In the April 9, 1996 edition of the Baltimore Sun we are told that a body of an unidentifed man was found about 11AM floating in the Gwynns Falls off the 4500 block of
Wetheredsville Road in Leakin Park on April 7, 1996. POlice said the decomposed body appeared to be that of a black man who had been dead for several days and no obvious signs of foul play were found. The body was taken to the state medical examiners office for an autopsy and identification. He was identified as Courtney Williams.
May 1, 1996 - A former Baltimore police officer was charged the night before with malfeasance, bribery and filing a false public document in connection with the death of an Ellicott City man said police.
The police say that charges against Mr.

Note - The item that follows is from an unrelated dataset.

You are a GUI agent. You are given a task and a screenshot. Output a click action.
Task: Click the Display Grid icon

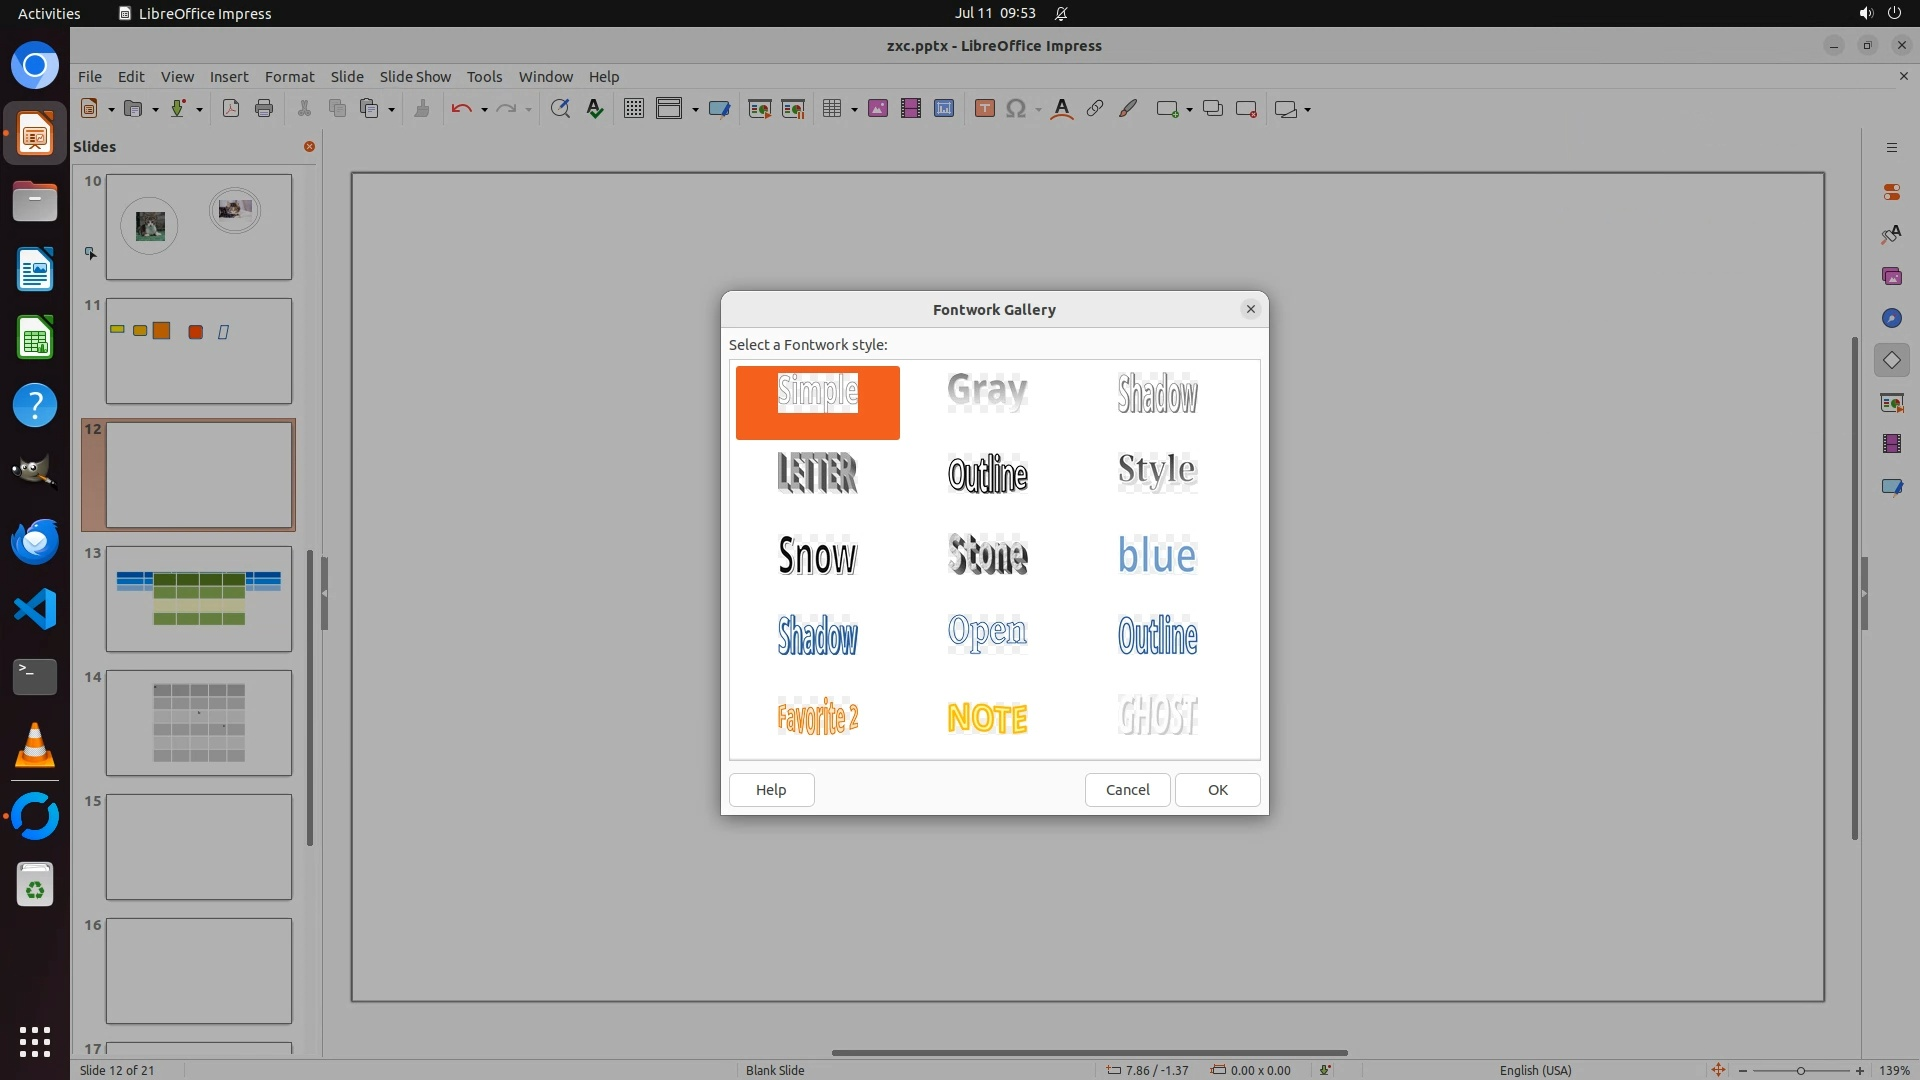633,109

Terrence Johnson, 22, who resigned from the Baltimore City Police Force on a Monday after serving one year was being held at Central District, grew out of an investigation into the death of Courtney A. Williams.
Mr. Williams and his girlfriend, Tomeka Jefferson, 24, of Randallstown were reported missing in mid-February.
The dirty cop
A former Baltimore police officer was suspected of being an "enforcer" for a drug dealer and admitted listening to a murder plot that he did nothing to stop or report, a prosecutor said in court yesterday. The allegations against Andre Johnson, a former Eastern District patrolman who was found guilty yesterday of misconduct in office, are among the most serious in a string of charges against city police. Johnson, 23, told police "he did nothing to report this murder was going to take place, did nothing to stop it, did nothing to report it after it took place," said Assistant State's Attorney Elizabeth A. Ritter. Johnson also falsified a police report to help a drug dealer with whom he'd grown up, Ritter said, assigning it a fake number and a fake officer's name in return for a payment of $ 200.
Why was Officer Johnson a dirty cop?
Assistant States Attorney Elizabeth Ritter told a judge that police began to suspect Johnson was corrupt two months before Williams' body was found, when Johnson, in plainclothes, walked into a Northwest Baltimore apartment police were searching. That apartment, Ritter said, was the home of
Christopher Black, Courtney Williams' brother. Johnson, who was carrying handcuffs and a gun, was accompanied by Thomas "Archie" Smith, whom Ritter described as a lieutenant for Williams' drug business. When Johnson saw the police at the apartment, he tried to back away. But a police sergeant searching the apartment asked Johnson to stay and learned he was a police officer, the prosecutor said.
That sergeant then wrote a memo to the Police Department's internal investigations division, saying that based on the encounter, he suspected Officer Johnson was an "enforcer of some kind" for Thomas Smith, Ritter said. A few days later, police found Courtney Williams' 1995 Nissan Quest van abandoned in the 4500 block of Old Frederick Road in West Baltimore. The car was sent to Howard County police for processing, because Courtney Williams had been reported missing to that department. In the glove compartment, police found a police report and statement of charges, indicating that Thomas Smith had been arrested for drug possession. But States Attorney Ritter said Officer Johnson later told investigators that neither the sequence number for the report nor the name of the officer was real. In fact, Thomas Smith had paid Officer Johnson to falsify the documents to make it appear that Thomas Smith had been arrested with the drugs, so that a supplier would think police had confiscated them.
Detectives found Thomas Smith's and Officer Johnson's fingerprints on the documents. Court records show that Thomas Smith, of the 3800 block of Reisterstown Road, was arrested in May on a charge of illegally possessing a pistol, but the charge was dropped.
Okay, now what about what happened to Courtney Williams, the homicide victim?
After Courtney Williams' body was found, detectives interviewed Officer Johnson, who told them he had overheard Thomas Smith and Christopher Black, Courtney William's brother, plan the slaying, Ritter said. "Courtney Williams was making $ 30,000 a week, and they were tired of it," Ritter said Officer Johnson told police. After the killing, Officer Johnson told detectives, Thomas Smith paged Officer Johnson "and told him Christopher Black had done it," States Attorney Ritter said.
A check of the Judiciary Case Search shows us that the charges against Christopher Black for first degree murder and various other crimes hang around until 2003 where he was acquitted on all charges. We also learn that Christopher Samuel Black also goes by the name of Allen Samuel Gill and has several addresses. The case search yields nothing for Courtney A. Williams.